SOURCE INFORMATION:
::::::

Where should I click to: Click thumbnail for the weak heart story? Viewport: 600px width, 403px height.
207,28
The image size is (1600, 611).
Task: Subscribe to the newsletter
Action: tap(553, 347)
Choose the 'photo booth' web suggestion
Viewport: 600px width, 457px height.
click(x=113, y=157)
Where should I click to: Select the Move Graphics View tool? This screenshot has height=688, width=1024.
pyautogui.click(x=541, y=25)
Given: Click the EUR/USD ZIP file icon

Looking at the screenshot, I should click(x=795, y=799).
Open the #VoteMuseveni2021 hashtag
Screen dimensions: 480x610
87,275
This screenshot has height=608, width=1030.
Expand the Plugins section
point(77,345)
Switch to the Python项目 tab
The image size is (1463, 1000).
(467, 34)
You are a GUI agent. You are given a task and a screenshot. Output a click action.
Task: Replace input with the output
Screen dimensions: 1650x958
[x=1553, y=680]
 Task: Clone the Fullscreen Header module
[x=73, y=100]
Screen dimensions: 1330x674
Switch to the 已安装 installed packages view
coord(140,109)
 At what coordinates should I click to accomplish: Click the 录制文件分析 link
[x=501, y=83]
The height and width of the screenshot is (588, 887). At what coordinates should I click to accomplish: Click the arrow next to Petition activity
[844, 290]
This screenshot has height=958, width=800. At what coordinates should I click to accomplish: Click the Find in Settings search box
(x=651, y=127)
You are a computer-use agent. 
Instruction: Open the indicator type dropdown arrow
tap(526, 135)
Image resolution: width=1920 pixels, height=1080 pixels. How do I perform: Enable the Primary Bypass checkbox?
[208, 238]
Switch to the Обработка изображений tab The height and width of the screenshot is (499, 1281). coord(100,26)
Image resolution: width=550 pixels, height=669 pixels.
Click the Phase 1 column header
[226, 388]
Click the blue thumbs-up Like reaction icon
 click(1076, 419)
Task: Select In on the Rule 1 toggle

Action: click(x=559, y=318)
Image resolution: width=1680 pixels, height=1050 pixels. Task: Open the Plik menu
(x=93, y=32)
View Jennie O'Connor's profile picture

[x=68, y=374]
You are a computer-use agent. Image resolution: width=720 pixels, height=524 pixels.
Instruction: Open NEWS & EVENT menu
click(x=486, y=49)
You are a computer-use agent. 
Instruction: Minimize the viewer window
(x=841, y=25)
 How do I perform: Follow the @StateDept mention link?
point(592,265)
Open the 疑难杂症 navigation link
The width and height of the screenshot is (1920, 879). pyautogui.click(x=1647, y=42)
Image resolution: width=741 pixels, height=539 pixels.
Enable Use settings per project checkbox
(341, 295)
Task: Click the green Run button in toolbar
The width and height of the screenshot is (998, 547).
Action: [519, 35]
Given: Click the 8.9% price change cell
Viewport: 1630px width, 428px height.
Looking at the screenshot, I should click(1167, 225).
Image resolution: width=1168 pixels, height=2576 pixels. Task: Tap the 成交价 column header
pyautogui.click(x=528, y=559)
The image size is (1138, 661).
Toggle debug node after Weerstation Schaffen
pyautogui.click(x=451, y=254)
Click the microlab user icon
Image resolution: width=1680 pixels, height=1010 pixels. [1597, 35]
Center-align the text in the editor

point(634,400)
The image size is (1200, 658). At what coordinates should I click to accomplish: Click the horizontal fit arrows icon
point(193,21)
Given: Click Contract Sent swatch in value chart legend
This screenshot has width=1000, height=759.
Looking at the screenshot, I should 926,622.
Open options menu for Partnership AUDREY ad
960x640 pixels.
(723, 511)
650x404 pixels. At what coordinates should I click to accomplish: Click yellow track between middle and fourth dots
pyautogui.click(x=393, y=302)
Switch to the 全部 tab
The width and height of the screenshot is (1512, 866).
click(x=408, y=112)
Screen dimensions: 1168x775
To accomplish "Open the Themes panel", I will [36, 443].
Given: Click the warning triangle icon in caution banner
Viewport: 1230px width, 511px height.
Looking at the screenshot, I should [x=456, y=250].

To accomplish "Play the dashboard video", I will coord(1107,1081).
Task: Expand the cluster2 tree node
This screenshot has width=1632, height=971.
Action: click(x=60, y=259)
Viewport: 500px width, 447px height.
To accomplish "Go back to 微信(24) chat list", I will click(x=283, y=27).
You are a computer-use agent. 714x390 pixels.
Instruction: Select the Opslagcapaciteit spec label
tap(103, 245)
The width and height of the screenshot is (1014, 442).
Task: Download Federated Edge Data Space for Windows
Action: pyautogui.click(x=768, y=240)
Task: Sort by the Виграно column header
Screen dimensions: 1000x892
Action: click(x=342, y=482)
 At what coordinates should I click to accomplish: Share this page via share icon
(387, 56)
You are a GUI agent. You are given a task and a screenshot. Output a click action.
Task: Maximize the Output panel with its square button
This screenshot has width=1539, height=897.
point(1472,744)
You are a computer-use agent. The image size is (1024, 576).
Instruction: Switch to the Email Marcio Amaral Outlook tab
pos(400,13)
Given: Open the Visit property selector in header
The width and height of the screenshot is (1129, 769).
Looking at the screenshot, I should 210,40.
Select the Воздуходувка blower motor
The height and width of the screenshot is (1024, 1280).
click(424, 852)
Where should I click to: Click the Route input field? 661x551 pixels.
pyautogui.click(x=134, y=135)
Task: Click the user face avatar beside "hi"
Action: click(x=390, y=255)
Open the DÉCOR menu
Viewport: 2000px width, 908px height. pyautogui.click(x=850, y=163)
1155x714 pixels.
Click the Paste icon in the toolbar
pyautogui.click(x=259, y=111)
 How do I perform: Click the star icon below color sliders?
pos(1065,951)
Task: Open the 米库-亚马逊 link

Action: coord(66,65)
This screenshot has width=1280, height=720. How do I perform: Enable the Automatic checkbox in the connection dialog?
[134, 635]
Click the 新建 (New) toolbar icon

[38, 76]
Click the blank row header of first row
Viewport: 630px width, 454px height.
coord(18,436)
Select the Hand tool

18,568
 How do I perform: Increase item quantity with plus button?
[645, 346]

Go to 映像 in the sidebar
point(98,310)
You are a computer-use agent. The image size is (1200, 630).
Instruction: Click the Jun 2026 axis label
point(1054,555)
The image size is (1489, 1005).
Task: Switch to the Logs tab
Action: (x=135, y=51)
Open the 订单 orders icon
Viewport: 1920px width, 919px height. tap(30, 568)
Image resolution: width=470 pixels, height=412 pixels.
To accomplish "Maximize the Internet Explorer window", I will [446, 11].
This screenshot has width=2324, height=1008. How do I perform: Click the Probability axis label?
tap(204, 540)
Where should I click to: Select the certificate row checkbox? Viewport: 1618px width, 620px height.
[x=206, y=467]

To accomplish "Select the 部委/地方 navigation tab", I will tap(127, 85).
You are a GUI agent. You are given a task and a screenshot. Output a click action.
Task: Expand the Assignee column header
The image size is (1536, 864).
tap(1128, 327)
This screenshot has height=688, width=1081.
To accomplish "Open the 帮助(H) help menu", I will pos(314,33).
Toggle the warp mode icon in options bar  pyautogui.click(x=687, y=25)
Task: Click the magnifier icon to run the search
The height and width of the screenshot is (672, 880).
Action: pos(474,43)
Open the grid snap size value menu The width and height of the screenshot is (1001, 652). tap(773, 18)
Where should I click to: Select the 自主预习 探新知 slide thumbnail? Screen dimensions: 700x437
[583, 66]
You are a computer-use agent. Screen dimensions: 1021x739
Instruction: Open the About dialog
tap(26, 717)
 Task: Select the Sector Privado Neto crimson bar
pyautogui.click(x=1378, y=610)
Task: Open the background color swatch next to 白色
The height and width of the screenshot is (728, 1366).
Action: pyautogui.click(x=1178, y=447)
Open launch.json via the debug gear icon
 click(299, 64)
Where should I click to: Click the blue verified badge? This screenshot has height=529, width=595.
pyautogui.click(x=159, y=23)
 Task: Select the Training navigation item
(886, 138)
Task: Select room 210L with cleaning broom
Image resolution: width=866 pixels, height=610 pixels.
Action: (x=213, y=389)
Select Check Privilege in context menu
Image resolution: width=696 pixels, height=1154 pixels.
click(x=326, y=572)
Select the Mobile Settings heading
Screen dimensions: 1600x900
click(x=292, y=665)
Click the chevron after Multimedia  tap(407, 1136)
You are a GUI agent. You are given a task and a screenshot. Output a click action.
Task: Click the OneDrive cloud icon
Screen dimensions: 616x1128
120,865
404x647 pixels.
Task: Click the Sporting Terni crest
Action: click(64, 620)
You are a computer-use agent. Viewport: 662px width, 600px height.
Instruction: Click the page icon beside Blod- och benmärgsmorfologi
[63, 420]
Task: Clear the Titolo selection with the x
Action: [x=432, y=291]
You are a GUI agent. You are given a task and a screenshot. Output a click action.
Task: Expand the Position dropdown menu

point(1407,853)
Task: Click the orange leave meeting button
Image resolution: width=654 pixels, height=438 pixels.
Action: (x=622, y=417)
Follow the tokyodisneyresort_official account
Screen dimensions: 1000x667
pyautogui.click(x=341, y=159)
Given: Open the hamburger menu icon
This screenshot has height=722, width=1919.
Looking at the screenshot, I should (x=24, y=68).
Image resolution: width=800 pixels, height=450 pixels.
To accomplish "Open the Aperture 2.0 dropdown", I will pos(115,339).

::::::

Whenever the word "Maximize" shows up in a line of the entries, copy that line.

Task: Maximize the Output panel with its square button
To accomplish "Maximize the Internet Explorer window", I will [446, 11].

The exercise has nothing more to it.